Although none of the eight experimental scenarios was statistically significant, it is important to note that the scenarios involving insole use, dynamic posture, and a soft surface showed lower mean increases in leg volume. These descriptive results suggest that such measures could be considered in the ergonomic design or intervention of standing workstations, although their effect should be confirmed in studies with greater statistical power.

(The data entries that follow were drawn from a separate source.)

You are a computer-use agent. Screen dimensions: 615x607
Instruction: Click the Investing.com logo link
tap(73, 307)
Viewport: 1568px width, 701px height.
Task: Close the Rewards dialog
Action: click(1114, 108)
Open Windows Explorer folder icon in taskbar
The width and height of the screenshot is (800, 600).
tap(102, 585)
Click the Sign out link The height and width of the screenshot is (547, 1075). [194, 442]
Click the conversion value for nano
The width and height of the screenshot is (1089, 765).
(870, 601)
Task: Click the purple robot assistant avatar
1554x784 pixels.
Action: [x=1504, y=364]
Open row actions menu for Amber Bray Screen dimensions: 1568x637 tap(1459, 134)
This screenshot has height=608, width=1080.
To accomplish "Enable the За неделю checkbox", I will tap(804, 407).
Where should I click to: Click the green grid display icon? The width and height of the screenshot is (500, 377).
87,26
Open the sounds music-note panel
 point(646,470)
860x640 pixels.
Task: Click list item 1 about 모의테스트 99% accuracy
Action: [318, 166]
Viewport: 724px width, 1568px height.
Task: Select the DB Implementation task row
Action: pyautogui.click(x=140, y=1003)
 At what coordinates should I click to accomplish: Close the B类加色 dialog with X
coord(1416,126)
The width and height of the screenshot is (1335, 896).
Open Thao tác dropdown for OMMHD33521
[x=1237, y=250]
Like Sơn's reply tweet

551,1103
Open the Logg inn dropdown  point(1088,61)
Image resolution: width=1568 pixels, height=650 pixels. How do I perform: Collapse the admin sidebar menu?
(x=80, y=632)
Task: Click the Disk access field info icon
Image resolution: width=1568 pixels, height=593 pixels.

Individual characteristics influence the physiological response to standing work: body weight is associated with a greater increase in leg volume, whereas greater height is associated with a smaller increase. These findings underscore the need to incorporate anthropometric variables into the assessment of risk associated with standing work and into the design of preventive interventions, moving beyond approaches that treat them solely as confounding factors and toward more integrative ergonomic models.
Overall, the findings of this study provide evidence that may be useful for developing countries such as Colombia and, more broadly, for Latin American countries, where the adverse effects of standing work remain underexplored; furthermore, based on this evidence, more in-depth studies should be developed to inform the formulation of policies or technical guidelines grounded in ergonomic principles that help reduce the adverse effects of standing work, such as increases in leg volume.